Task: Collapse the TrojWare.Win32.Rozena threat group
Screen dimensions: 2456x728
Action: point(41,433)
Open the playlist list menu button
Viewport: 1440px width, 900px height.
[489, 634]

▶ What is being asked
All of the records above should be transcribed exactly.

▶ Response to this task
Task: Collapse the TrojWare.Win32.Rozena threat group
Screen dimensions: 2456x728
Action: point(41,433)
Open the playlist list menu button
Viewport: 1440px width, 900px height.
[489, 634]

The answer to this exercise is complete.